Désespéré, à bout de moyens, il résolut
de se diriger en Haïti et de faire appel à la générosité
de la République noire, afin d’en tirer les secours
nécessaires pour reprendre l’œuvre de libération
qu’il avait tentée avec une vigueur remarquable, mais
qui avait finalement périclité entre ses mains. Jamais
l’heure n’avait été plus solennelle pour
un homme, et cet homme représentait la destinée de
toute l’Amérique Sud ! Pouvait-il s’attendre
à un succès ? Lorsque l’Anglais, qui avait tous
les intérêts, à voir ruiner la puissance coloniale
de l’Espagne, s’était montré indifférent,
pouvait-il compter qu’une nation naissante, faible, au territoire
microscopique, veillant encore avec inquiétude sur son indépendance
insuffisamment reconnue, se risquerait, dans une aventure aussi
périlleuse que celle qu’il allait tenter ? Il vint
peut-être avec le doute dans l’esprit ; mais Pétion
qui gouvernait la partie occidentale d’Haïti, l’accueillit
avec une parfaite bienveillance.
En prenant des précautions qu’un sentiment de légitime
prudence devait lui dicter, à ce moment délicat de
notre existence nationale, le gouvernement de Port-au-Prince mit
à la disposition du héros de Boyaca et de Carabobo
tous les éléments qui lui faisaient [dont il avait]
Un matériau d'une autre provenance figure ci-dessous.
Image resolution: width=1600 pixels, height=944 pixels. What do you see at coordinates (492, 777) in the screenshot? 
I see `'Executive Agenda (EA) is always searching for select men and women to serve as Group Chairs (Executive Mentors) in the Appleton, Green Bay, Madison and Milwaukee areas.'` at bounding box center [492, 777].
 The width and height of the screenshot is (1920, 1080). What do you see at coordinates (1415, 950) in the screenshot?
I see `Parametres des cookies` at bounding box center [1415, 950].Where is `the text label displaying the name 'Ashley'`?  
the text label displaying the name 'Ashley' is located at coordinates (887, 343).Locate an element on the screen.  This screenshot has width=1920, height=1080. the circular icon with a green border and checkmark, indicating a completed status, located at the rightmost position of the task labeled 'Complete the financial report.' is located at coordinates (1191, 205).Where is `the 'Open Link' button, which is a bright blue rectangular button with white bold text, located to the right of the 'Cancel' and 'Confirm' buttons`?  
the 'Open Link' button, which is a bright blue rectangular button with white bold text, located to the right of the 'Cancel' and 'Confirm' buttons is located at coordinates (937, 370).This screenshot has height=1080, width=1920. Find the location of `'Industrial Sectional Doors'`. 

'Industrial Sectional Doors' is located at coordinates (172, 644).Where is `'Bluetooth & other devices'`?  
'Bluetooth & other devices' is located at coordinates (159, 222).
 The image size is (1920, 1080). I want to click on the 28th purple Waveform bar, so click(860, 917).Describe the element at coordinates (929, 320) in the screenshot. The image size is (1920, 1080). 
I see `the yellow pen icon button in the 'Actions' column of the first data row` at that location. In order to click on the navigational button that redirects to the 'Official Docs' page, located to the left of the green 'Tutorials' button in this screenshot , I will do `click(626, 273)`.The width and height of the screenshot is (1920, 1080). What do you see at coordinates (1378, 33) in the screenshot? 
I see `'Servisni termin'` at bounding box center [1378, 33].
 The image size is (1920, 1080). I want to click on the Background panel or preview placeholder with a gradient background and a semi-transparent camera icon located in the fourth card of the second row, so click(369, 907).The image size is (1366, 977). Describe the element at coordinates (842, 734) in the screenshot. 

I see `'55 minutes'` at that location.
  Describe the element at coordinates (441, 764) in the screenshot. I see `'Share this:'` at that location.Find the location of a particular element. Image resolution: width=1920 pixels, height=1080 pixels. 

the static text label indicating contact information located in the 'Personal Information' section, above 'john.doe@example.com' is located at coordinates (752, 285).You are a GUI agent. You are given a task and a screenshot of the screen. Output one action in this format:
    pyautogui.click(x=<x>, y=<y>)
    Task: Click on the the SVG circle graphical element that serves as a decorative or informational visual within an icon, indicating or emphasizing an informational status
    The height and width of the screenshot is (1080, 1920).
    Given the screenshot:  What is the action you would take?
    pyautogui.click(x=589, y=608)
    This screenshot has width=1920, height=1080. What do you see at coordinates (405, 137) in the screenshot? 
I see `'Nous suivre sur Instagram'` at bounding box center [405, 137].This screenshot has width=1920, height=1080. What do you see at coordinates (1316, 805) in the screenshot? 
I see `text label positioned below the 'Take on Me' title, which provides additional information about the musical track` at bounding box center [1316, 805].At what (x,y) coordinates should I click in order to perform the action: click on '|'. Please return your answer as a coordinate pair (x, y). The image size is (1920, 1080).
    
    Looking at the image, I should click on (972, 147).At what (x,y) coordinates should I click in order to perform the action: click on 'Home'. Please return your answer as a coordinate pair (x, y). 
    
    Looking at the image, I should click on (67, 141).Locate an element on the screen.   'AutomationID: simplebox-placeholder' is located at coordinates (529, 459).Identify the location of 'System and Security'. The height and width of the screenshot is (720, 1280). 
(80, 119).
besoin. Et Bolivar manquait de tout ! Hommes, armes et argent lui
furent généreusement donnés. Pétion
ne voulant pas agir ostensiblement, de crainte de se compromettre
avec le gouvernement espagnol, il fut convenu que les hommes s’embarqueraient
furtivement, comme des volontaires, et qu’il ne serait jamais
fait mention d’Haïti dans aucun acte officiel de Venezuela.
Bolivar partit, muni de ces ressources, confiant dans son génie
et son grand courage. Les aspirations générales de
ses compatriotes conspiraient en faveur de son entreprise ; car
on n’attendait pour se manifester efficacement qu’un
coup hardi, un acte d’audacieuse résolution. Il opéra
donc héroïquement son débarquement sur les côtes
fermes de Venezuela. Après avoir battu le général
Morillo qui voulut lui barrer le passage, il marcha, de triomphe
en triomphe, jusqu’à la complète expulsion des
troupes espagnoles et à la proclamation définitive
de l’indépendance vénézuélienne
qui fut solennellement célébrée à Caracas.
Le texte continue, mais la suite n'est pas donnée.